People love “getting more for their money”, especially when it involves an investment they’ve made, such as a swimming pool. How can pool owners get more enjoyment from their backyards? By extending their swimming season with a heat pump. Heat pumps work a bit differently than other pool heating systems, which may make homeowners wonder if heat pumps function in drier climates.
There tends to be some confusion about the matter and most pool owners assume that humidity is required for heat pumps to function. However, swimming pool heat pumps like the options from AquaComfort Solutions bring both heat, comfort, and pool season longevity to swimming pools in all climates, including drier locations.
How a Heat Pump Works
It may sound a bit complicated, but it’s actually a fairly simple process. Unlike gas or electric pool heaters, which generate heat and use more energy, heat pumps work in a similar manner to a home’s air conditioning unit.
By using the surrounding air, a heat pump utilizes an evaporator coil and fan to pull the heat from the air as it flows through the pump and sends it to a refrigerant inside the pump. Once the heated refrigerant transforms from a liquid state to a gas, it is then sent into a compressor which increases both the pressure and the temperature.
The heated gas then leaves the compressor and is sent to a condenser which transfers it to the pool’s water, just on the other side of the condenser. Once the refrigerant gas has cooled, it will return to its liquid state as the pressure and temperature decrease. This signals the heat pump to begin the entire process again and will continue until the pool’s water reaches the desired temperature. While humid air may make the process more efficient, heat pumps function in drier climates just fine.
Are Heat Pumps Still Energy Efficient in Drier Climates?
The short answer? Yes, heat pumps are still energy efficient in drier climates. Unlike gas or electric, a heat pump is only using energy to run the compressor and the fan motor. Whether a swimming pool is in a dry or humid location, the energy needed to run the pump is the same because the heat pump is not doing any actual heating of the air.
According to The Department of Energy, “The energy efficiency of heat pump pool heaters is measured by coefficient of performance (COP). The higher the COP number, the more efficient.” The average usually ranges from 3.0 to 7.0. This means that you get 3-7 units of heat for each unit of electricity, for an average of 500% efficiency.

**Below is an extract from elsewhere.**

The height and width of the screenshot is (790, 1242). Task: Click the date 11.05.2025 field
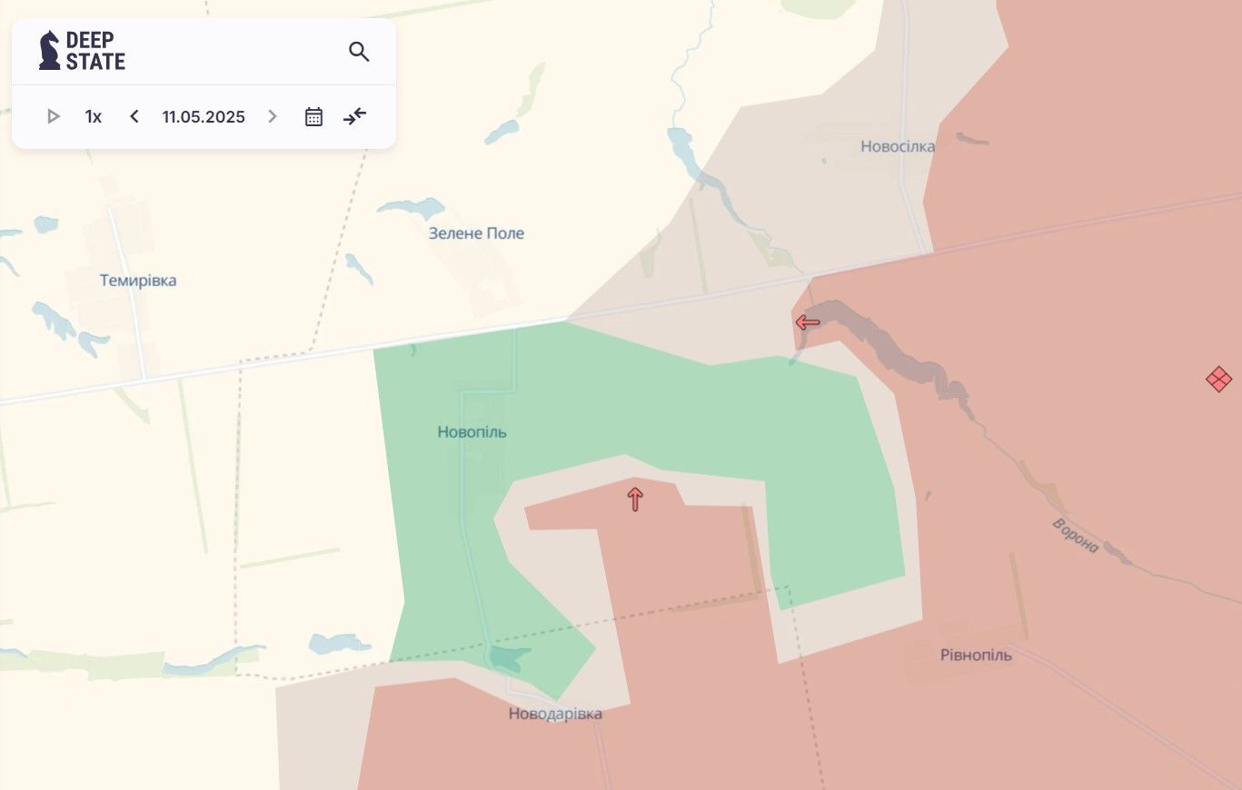click(204, 116)
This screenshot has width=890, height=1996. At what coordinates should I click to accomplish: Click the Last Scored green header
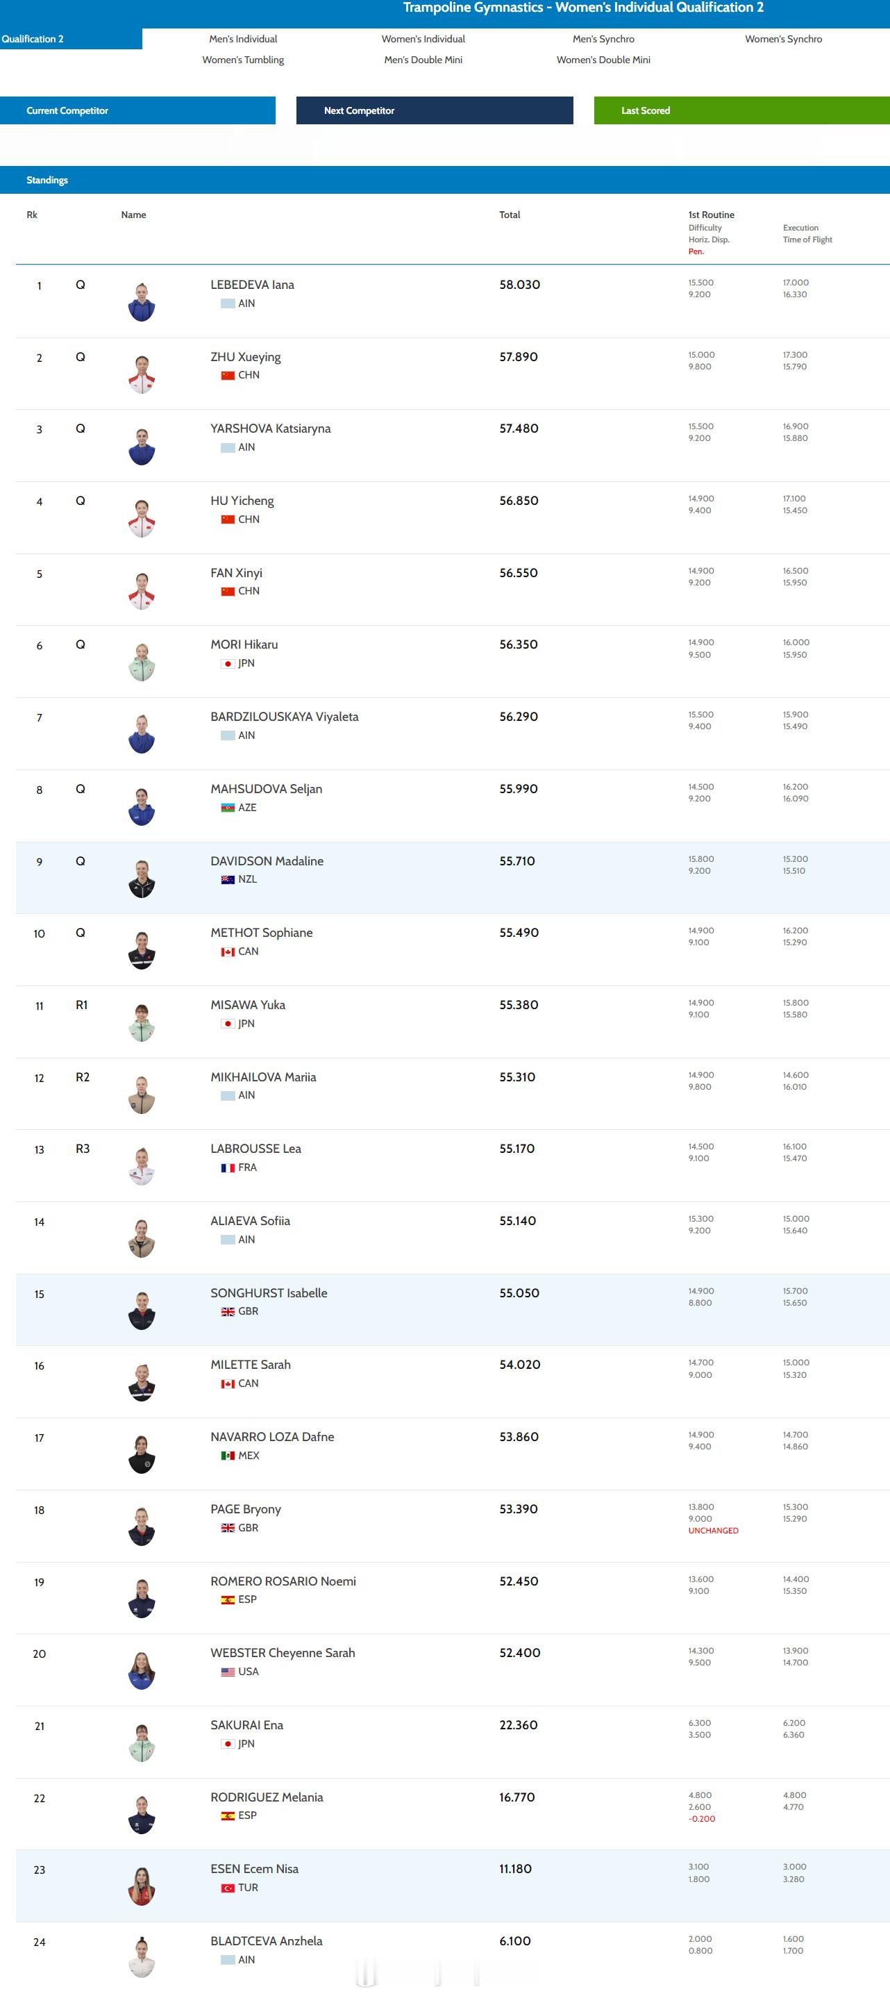point(741,111)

Having a humid climate will make it easier for a heat pump to run, but they are still an effective option for heating pools in other climates as well
The Best Climates to Use a Heat Pump
Since the heat pump isn’t generating the heat, the warmth of the surrounding air does play a rather large part in how well a system will heat a swimming pool. The warmer the climate, the more heat the unit is able to transfer to the water, and the warmer the pool will be. When it comes to heating a swimming pool, the ambient temperature tends to be a big factor in the heat pump’s efficiency.
This also means that the colder the air is, the less effective it will be at heating a swimming pool. Most heat pump options have the ability to extend pool seasons in almost all climates, but won’t be able to heat a swimming pool efficiently once the temperature drops below 50 degrees. AquaComfort heat pumps operate in as low as 38-degree weather.
While heat pumps do work well in drier climates, the unit does remove moisture from the air and on average tends to run better in warm, humid climates. Of course, there are a few ways to help a heat pump work efficiently, resulting in a longer swim season for pool owners who are looking for additional days of aquatic recreation.
The Best Times of Year to Use a Heat Pump
Typically, the best times of year to use a heat pump for a swimming pool are in early spring and late into the fall. If the climate happens to be warm and humid, a heat pump may work to extend the swimming season a bit longer. However, a heat pump can still support an extended pool season in a drier climate as long as the temperature of the air isn’t too cold.
Getting The Most Out of a Heat Pump
A high-quality heat pump on its own is more energy efficient than other pool heating options, but there are a few ways that pool owners can help their heat pumps to be more effective.
Use a Solar Blanket
Preserve the warmer temperatures that build up in a pool even after the pump has been turned off with the use of a solar blanket to retain the heat.
Clean and Maintain
Cleaning the evaporator coil after a storm, flood, or at the beginning of pool season will help to increase the efficiency of the heat pump. In addition, pool owners should stay on top of weekly filter cleanings. The easier it is for water to circulate through a pool’s system, the easier it is to heat the water.
Run the Pump on Low
Natural heat loss is normal once the heat pump is turned off. When pool owners run their pumps on a low setting, it helps to slow the heat loss.
Adjust the Temperature
When the pool is not in use, pool owners should set the temperature to 78 degrees to help with energy efficiency.